La orientación lacaniana en presente
“¡Seguiré hablando! ¡Nadie se atreverá a hacerme callar!” Esta
exclamación hecha por el mismo Jacques-‐Alain Miller podría definir su estadía en
Barcelona. Y es que está eufórico por impulsar el Instituto Lacaniano
Internacional. Tiene un objetivo claro: defender la libertad de palabra. De
hecho, esto es lo que ha marcado su trayectoria. Miller es el responsable de
establecer el conjunto de los Seminarios de Jacques Lacan.
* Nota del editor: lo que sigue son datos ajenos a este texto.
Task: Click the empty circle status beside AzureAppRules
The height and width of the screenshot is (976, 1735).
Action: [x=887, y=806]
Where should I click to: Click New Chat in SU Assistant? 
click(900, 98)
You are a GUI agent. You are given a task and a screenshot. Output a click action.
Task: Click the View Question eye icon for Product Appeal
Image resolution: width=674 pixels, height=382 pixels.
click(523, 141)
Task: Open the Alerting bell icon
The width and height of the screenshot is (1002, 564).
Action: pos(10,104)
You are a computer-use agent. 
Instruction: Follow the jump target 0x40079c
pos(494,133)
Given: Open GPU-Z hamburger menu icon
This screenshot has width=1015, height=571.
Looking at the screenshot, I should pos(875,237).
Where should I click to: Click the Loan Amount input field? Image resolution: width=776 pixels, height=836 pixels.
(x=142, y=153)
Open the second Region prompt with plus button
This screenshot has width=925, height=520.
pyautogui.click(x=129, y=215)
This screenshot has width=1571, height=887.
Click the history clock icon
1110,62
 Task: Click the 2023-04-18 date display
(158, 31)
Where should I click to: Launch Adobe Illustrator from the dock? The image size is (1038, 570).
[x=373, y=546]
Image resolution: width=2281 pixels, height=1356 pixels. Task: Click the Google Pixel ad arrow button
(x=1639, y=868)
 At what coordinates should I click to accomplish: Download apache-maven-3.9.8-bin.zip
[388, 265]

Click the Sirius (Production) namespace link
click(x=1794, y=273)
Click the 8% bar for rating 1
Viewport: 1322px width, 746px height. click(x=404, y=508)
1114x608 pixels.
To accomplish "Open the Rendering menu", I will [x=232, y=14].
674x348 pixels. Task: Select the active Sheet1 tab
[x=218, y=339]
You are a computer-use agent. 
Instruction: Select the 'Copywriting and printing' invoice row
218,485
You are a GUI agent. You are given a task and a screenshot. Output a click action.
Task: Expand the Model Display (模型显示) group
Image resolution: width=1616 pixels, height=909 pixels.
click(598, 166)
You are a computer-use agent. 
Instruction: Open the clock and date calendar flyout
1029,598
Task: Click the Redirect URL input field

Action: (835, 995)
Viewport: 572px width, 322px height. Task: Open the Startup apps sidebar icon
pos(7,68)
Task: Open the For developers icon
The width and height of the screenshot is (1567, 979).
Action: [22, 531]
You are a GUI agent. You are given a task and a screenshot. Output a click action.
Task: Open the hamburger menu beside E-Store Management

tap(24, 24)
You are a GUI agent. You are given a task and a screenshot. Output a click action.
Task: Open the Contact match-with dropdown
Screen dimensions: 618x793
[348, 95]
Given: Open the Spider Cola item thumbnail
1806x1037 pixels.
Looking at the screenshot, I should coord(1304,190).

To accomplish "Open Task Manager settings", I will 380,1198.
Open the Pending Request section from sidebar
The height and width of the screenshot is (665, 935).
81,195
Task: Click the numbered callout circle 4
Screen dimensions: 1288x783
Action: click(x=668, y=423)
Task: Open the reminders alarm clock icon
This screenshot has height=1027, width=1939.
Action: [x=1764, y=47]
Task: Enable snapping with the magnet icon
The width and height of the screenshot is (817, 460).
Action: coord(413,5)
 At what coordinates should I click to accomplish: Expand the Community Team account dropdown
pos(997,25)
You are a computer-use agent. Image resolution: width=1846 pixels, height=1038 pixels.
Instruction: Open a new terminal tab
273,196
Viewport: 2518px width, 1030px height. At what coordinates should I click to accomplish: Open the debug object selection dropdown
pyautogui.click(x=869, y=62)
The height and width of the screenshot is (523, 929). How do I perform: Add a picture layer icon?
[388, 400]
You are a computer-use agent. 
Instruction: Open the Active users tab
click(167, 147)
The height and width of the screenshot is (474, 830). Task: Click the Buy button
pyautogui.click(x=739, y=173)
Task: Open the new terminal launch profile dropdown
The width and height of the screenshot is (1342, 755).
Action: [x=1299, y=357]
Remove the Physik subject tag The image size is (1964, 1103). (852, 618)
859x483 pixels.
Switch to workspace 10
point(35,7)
Ya en el año 90 creó
en Barcelona la Escuela Europea de Psicoanálisis: “Se llamó Europea porque a
los de aquí no les gustaba que se llamase Española”, dice. Al cabo de dos años
fundó la Asociación Mundial de Psicoanálisis y, a partir de entonces, creó
hasta siete escuelas en diversos lugares del mundo. Ahora, reclama que todas
ellas se impliquen para dar voz a los que han sido forzados a callarse.
En acción por la palabra
Jacques-Alain Miller critica a los intelectuales que “van de una
universidad a otra para hacer conferencias”, pero que no se implican en las
necesidades del momento y se aíslan de las acciones sociales. En cambio, él se
desmarca de esta práctica. Y más después de encabezar la campaña de liberación
de Mitra Kadivar, en la que se ha reforzado en su idea de solidaridad y de la
fuerza que puede ejercer la sociedad civil. Tanto es así, que se decide a crear
el Instituto Lacaniano Internacional. La intención es organizar a los
integrantes de la Asociación Mundial de Psicoanálisis para que actúen como una
especie de Amnistía Internacional de los analistas. Es decir, una red activa de
psicoanalistas que trabajarán para defender la libertad de palabra en el mundo.